Mas esse, infelizmente, não é o cenário preponderante no Brasil. Hoje, a maior parte dos trabalhos exige o exercício presencial. Por isso, uma das questões centrais para a reformulação das cidades deveria estar focada nos deslocamentos, como aponta Rafaella Albuquerque.
"Na minha opinião, o foco não deveria ser apenas no pedestre ou motorista, mas no percurso e como fazê-lo de forma sustentável. E eu falo de sustentabilidade aqui na sua verdadeira vertente, ambientalmente, economicamente e socialmente aplicável. Por que o que adianta a gente ter boas calçadas, ciclofaixas e faixas exclusivas de ônibus quando a gente nem resolveu ainda o problema da periferização da população? Quando as grandes distâncias entre trabalho e onde moramos só aumentam e quando a infraestrutura não acompanha o ritmo do crescimento das cidades?
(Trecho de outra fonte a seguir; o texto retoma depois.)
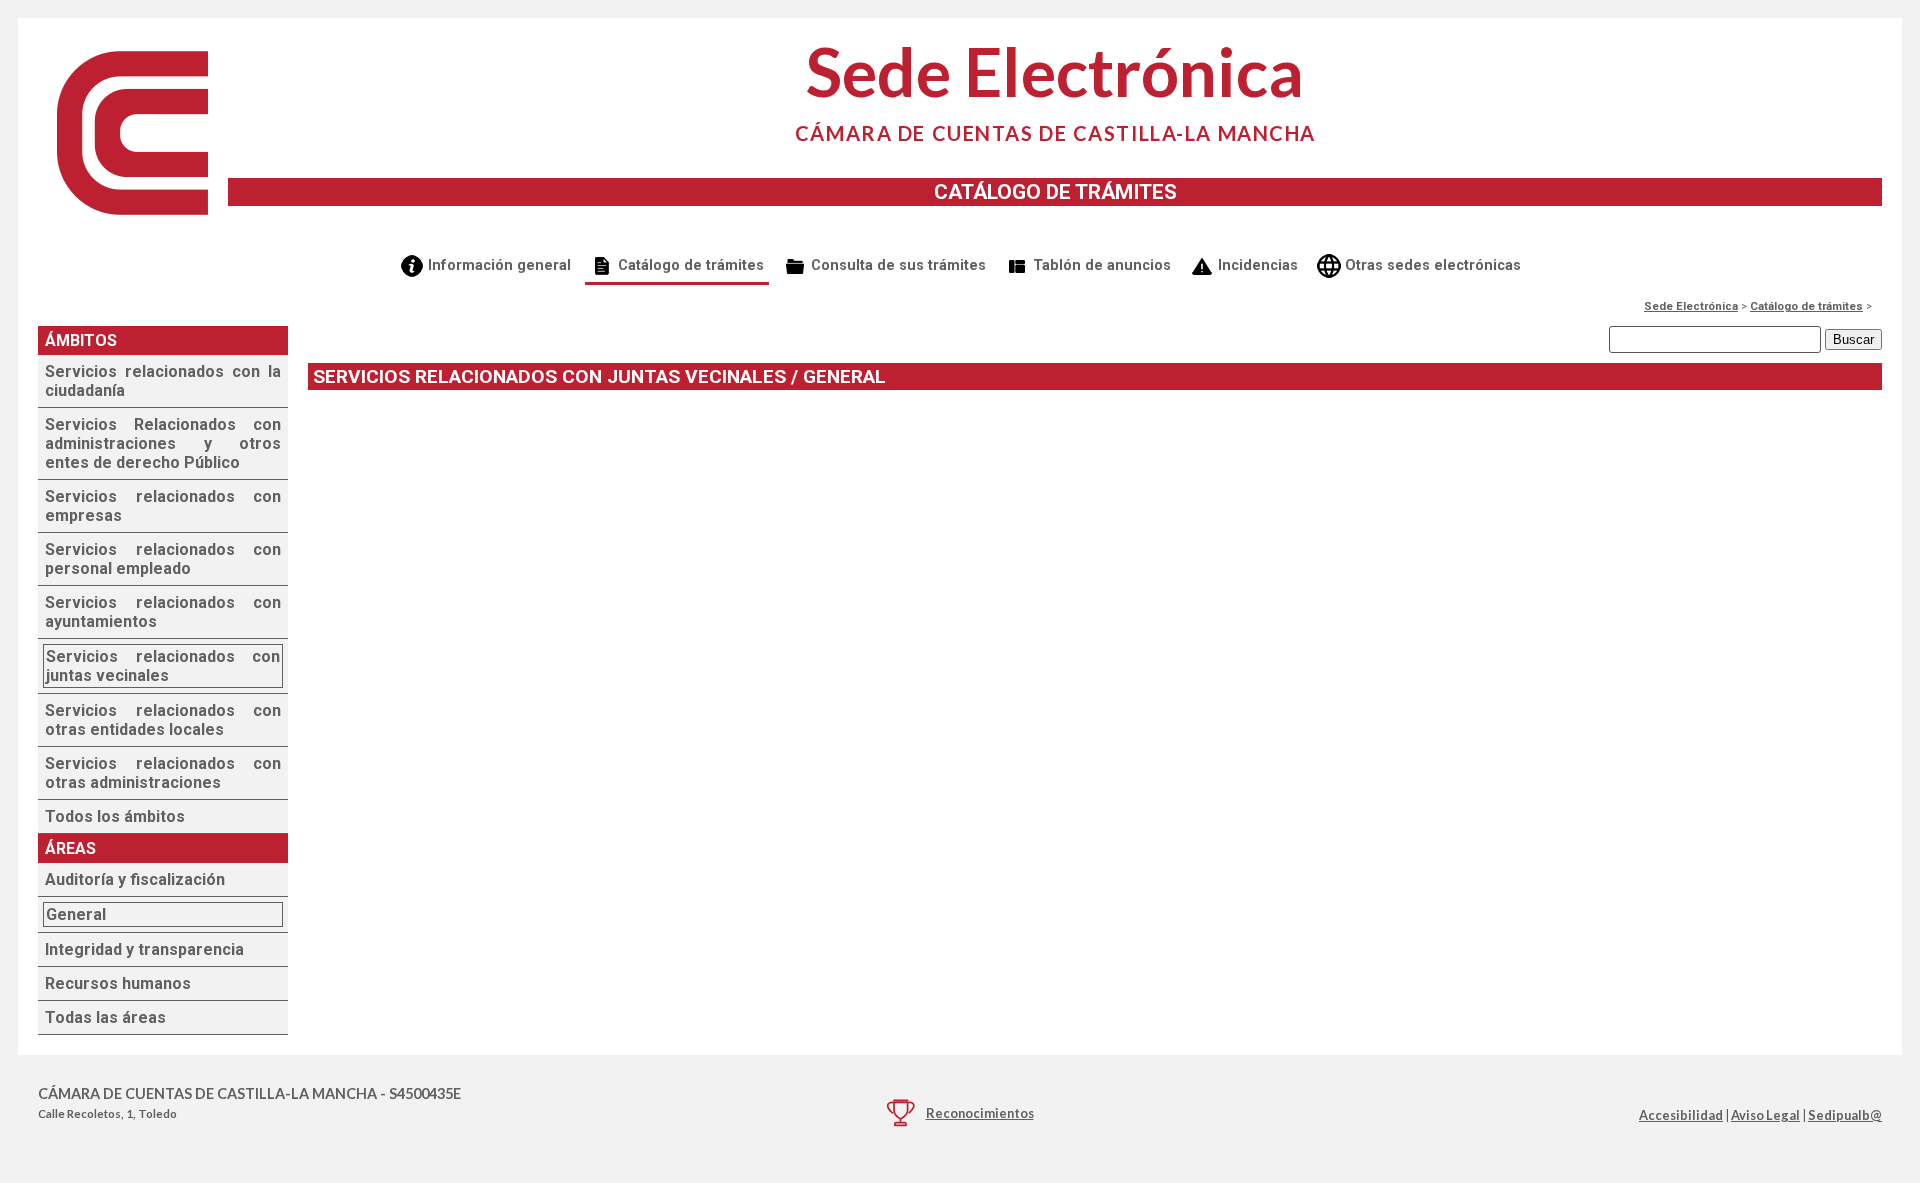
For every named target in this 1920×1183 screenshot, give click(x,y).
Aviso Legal (1765, 1115)
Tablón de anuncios (1102, 265)
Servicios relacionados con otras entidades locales (163, 720)
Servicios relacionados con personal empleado (163, 559)
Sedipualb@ (1845, 1115)
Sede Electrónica (1691, 306)
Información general (499, 265)
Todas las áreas (105, 1017)
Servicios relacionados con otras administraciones (163, 773)
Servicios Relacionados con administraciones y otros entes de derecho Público (163, 443)
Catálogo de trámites (691, 265)
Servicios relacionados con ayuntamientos (163, 612)
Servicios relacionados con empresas (163, 506)
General (76, 914)
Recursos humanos (118, 983)
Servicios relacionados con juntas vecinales (163, 666)
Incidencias (1258, 265)
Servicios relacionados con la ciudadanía (163, 381)
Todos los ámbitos (115, 816)
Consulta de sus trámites (898, 265)
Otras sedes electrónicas (1433, 265)
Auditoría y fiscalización (135, 879)
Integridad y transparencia (144, 949)
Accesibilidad (1681, 1115)
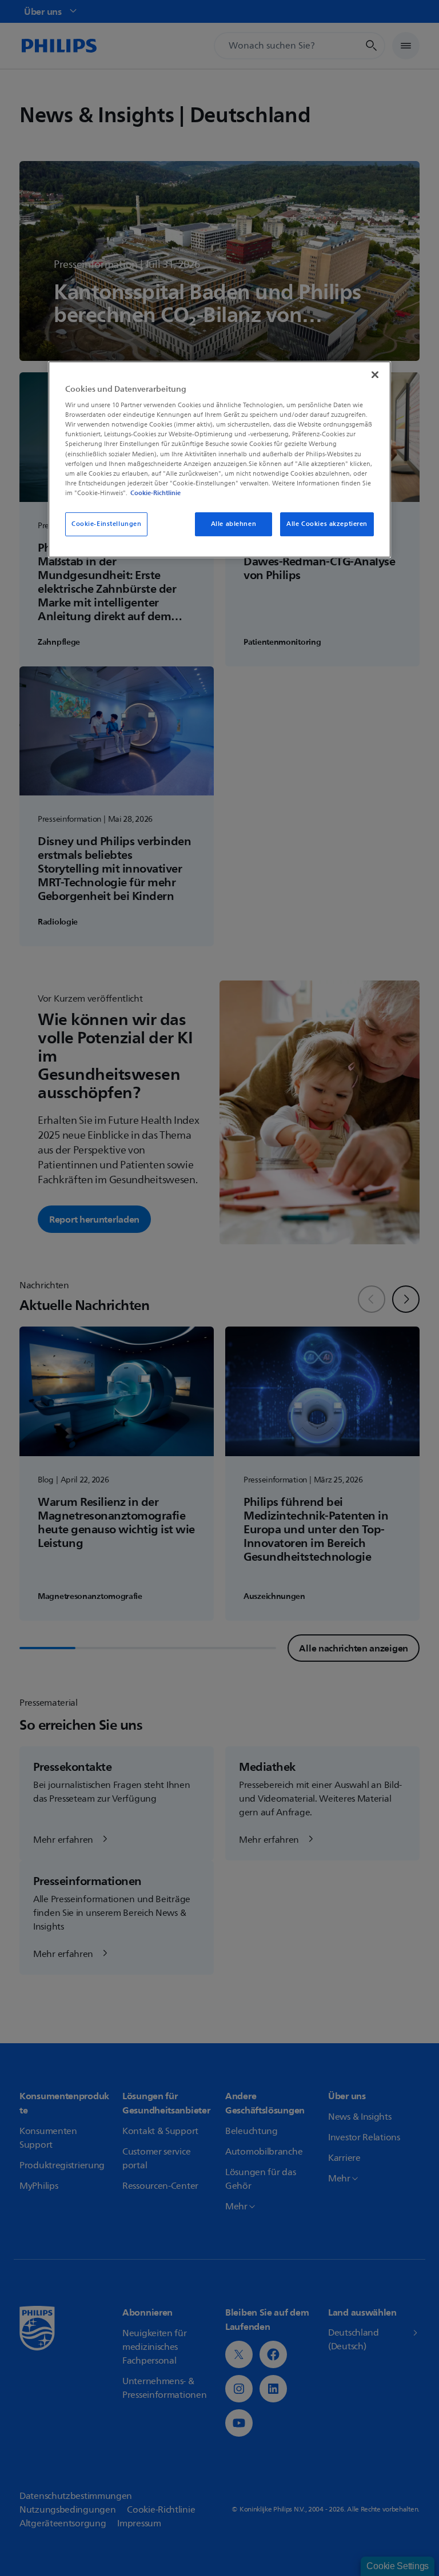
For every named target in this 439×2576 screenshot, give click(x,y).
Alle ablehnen (233, 524)
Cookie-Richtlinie (155, 493)
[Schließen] (375, 374)
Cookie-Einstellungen (106, 524)
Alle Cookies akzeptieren (327, 524)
O que o movimento forçado de instituir home office pra gente não congelar por completo a economia do País nesse período da pandemia nos mostrou é que a mudança tem que ser sistêmica e todos têm que fazer ajustes para que possa, de fato, ocorrê-la. O problema é que ninguém que tá ganhando quer perder."
Só em Fortaleza, de acordo com o Plano Plurianual 2018-2021 da cidade, mais de 40% da população reside em assentamentos precários, o que representa mais de um milhão de pessoas.
Isso significa que o isolamento seria um conceito fictício para uma realidade na qual as pessoas passam boa parte do tempo na rua, já que as casas, muitas vezes, não têm condições de abrigá-las com dignidade. Para a arquiteta Rafaella Albuquerque, o distanciamento social, nesse contexto, é desafiador.
"A Pandemia nos mostrou mais uma vez a fragilidade de países com grandes populações em situações precárias pro enfrentamento de crises de saúde. Quando não se consegue nem promover saneamento básico e o mínimo de atendimento de demandas fundamentais para a manutenção da saúde e bem estar de mais da metade da população, como a gente pode falar em cidade com distanciamento social, com regras de higiene que realmente seriam disseminadas a todos?"
Apesar de a realidade de Fortaleza ser bastante preocupante, a assessoria de imprensa da Secretaria Municipal de Urbanismo e Meio Ambiente (SEUMA) informou que, por ainda estarmos no contexto da pandemia, o controle da doença é muito mais comportamental nesse momento, não se podendo falar ainda em plano urbanístico-arquitetônico pós-pandemia.